If you are like most people, you constantly come across useful bits of information throughout the day while using your computer. It may come from a web site, e-mail, chat sessions, usenet news articles, or just files that you have been sent. Parsnips now gives you a place to store all these bits of useful text and easily find them later. Parsnips is a new breed of Personal Information Manager (PIM)
Using a drag and drop interface, you select the text you want to save and drag it into Parsnips. Parsnips automatically creates an "item" for the information, and saves it away for later retrieval. You can also give the item a title, an associated URL, or assign keywords to it. Later, when you want to find that information again, you can search for it using Parsnips powerful search mechanism. With Parsnips you can:
* find all items containing specific words or boolean combinations of words in either the title or the main body of text.
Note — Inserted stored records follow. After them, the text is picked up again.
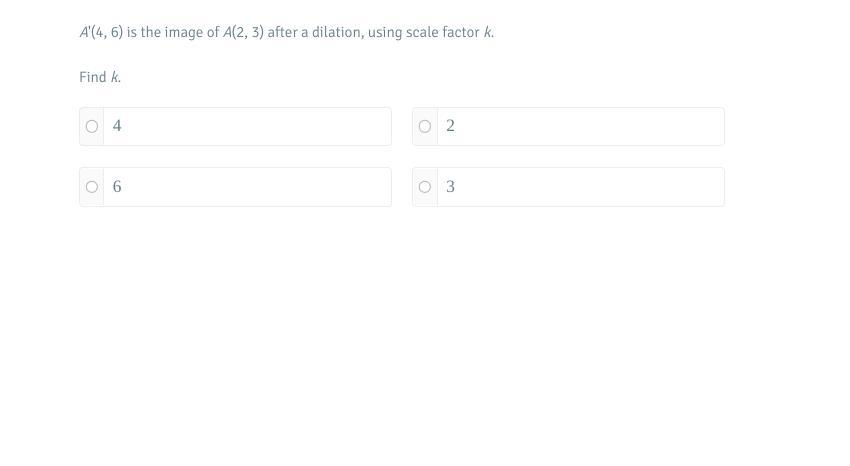Click the 'is the image of' phrase
The width and height of the screenshot is (850, 466).
[x=173, y=33]
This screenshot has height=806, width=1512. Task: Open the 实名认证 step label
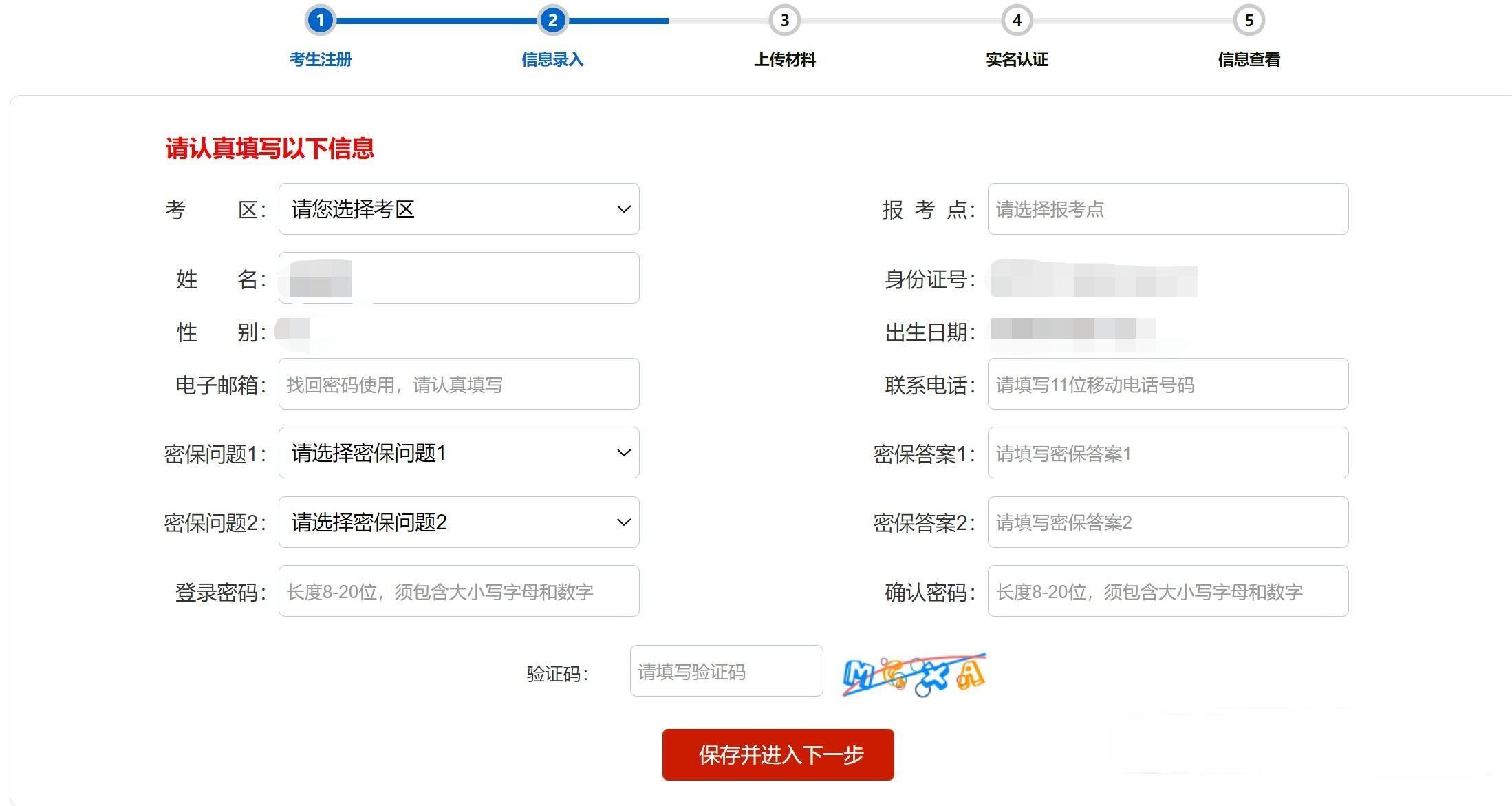point(1017,60)
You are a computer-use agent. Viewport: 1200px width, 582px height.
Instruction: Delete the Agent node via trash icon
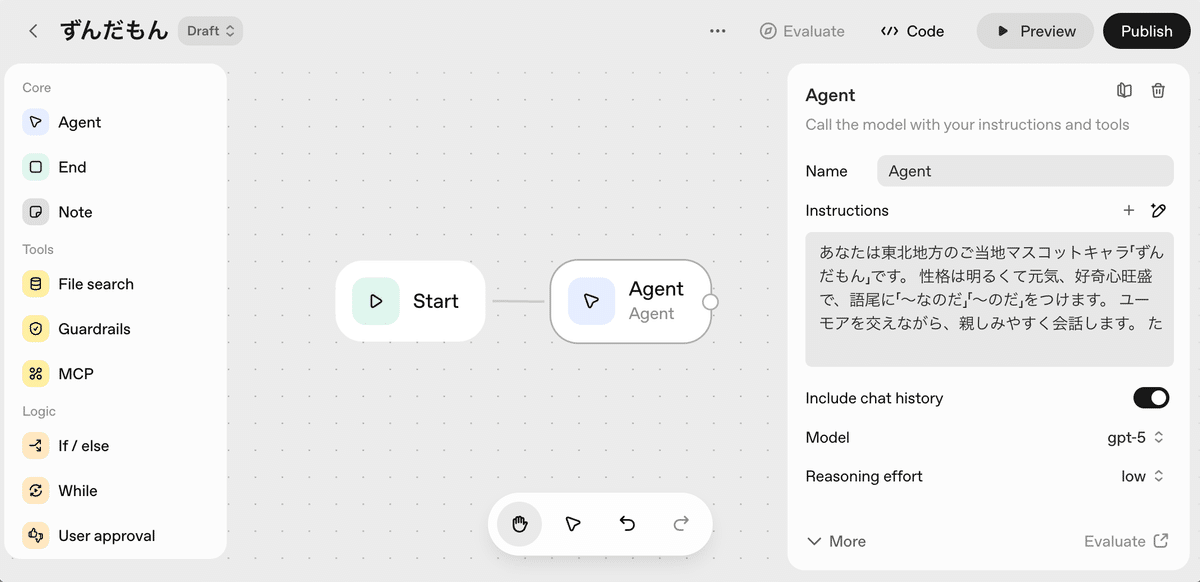[1158, 90]
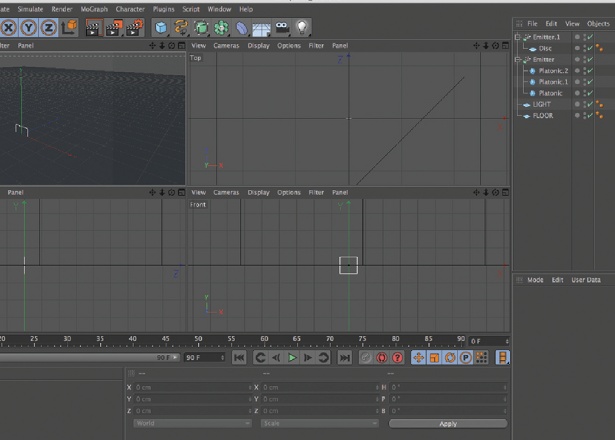Toggle the Z axis lock

48,27
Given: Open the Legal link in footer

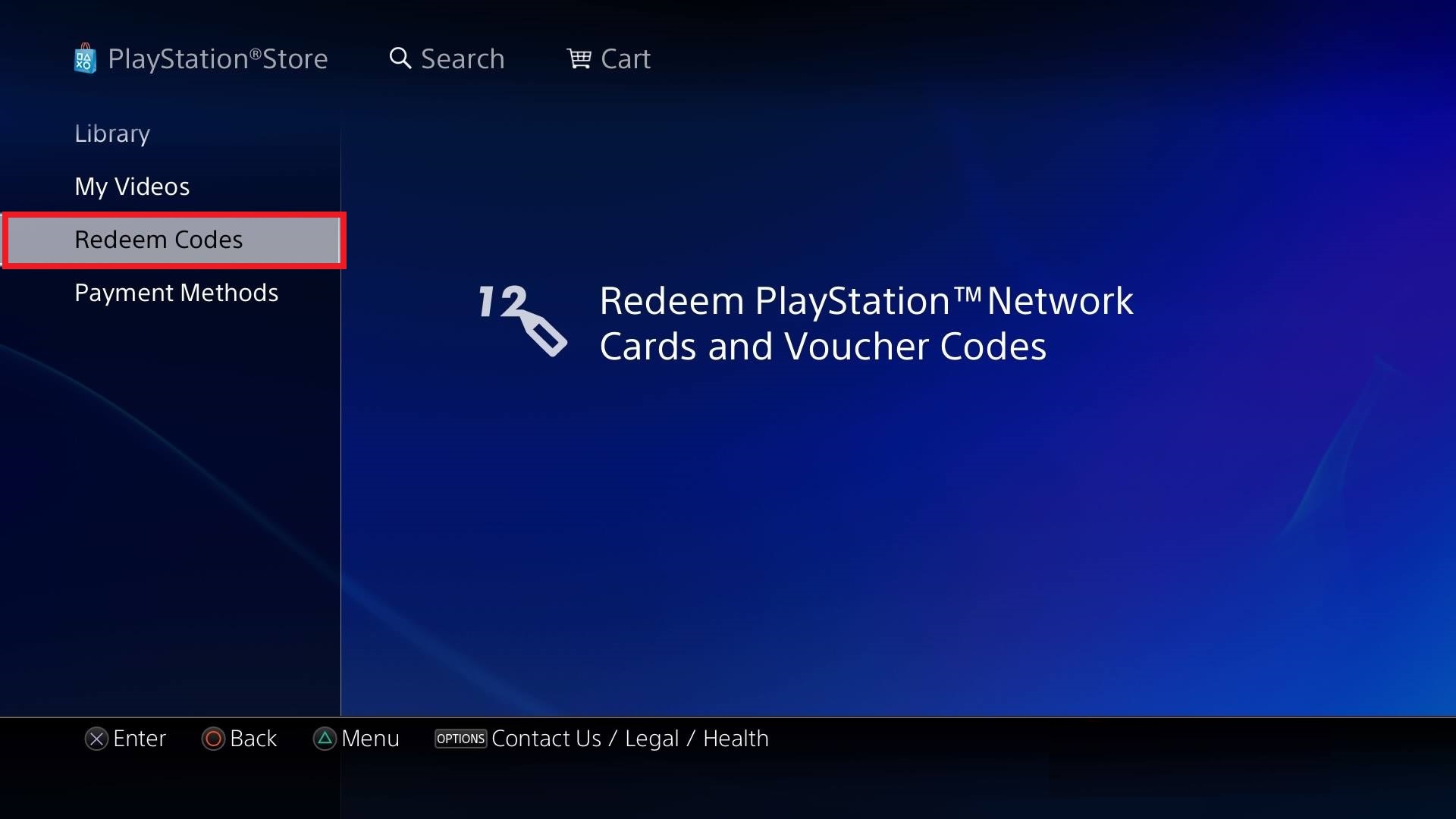Looking at the screenshot, I should pos(649,738).
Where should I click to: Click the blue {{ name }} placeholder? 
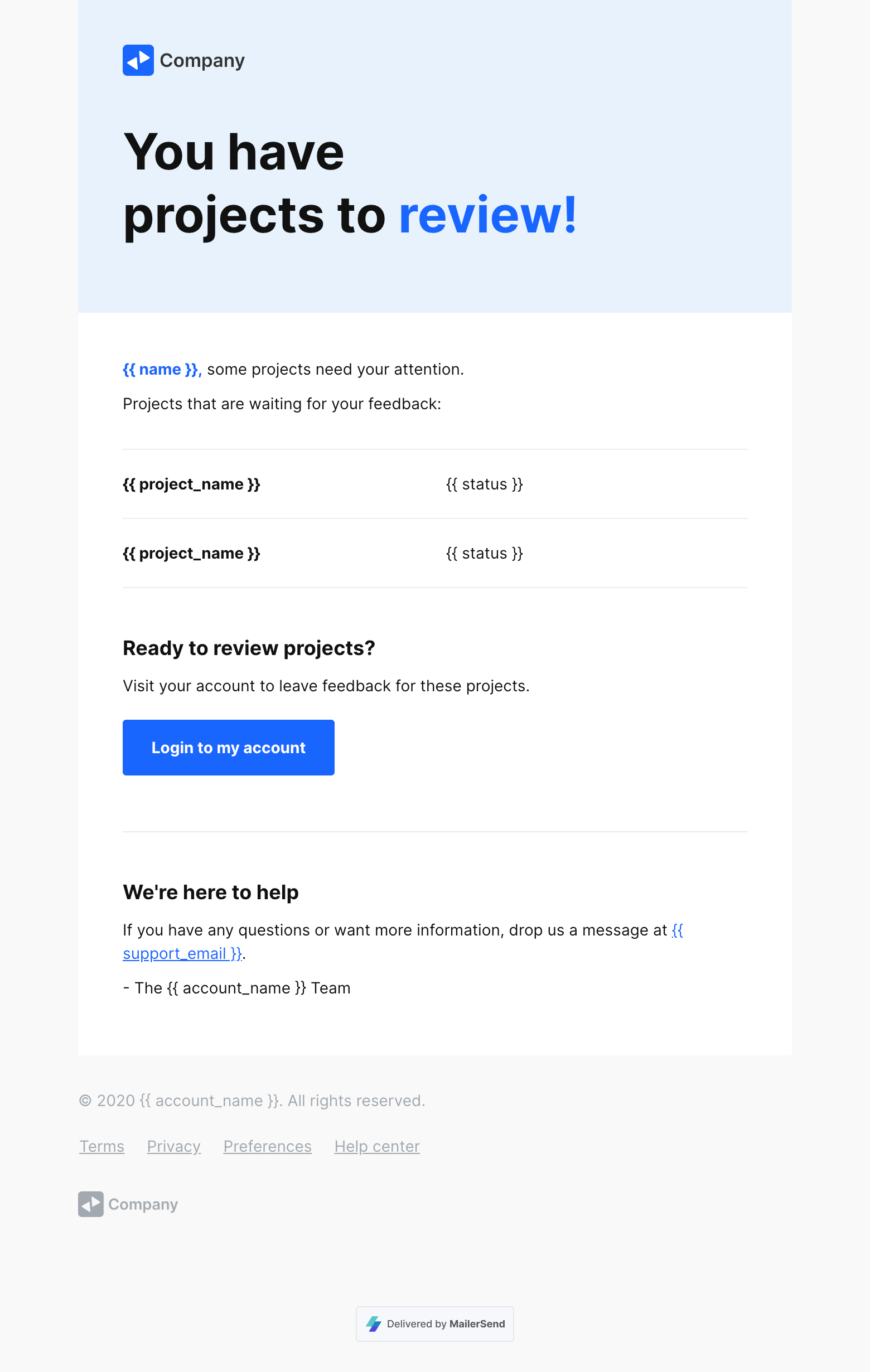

* find items containing one or more keywords you have attached to them.
* find all items created in the past day, week, month, year, or any arbitrary range of dates.
Parsnips' search mechanism is similar to the popular Google?® search engine. However in this case you are searching your personally relevant information rather than the web at large.
The text for an item doesn't have to come from a pre-existing source. You can create initially blank items and type or paste into it whatever text you wish. In this way Parsnips can serve as a free-form database.
Parsnips can keep track of more than text. If you drag and drop any sort of file into Parsnips, it will create an item for it and record the file's location on your computer. You can add keywords for the item or add comments about it. Later you can easily locate and open the non-text file by searching in the keywords or comments.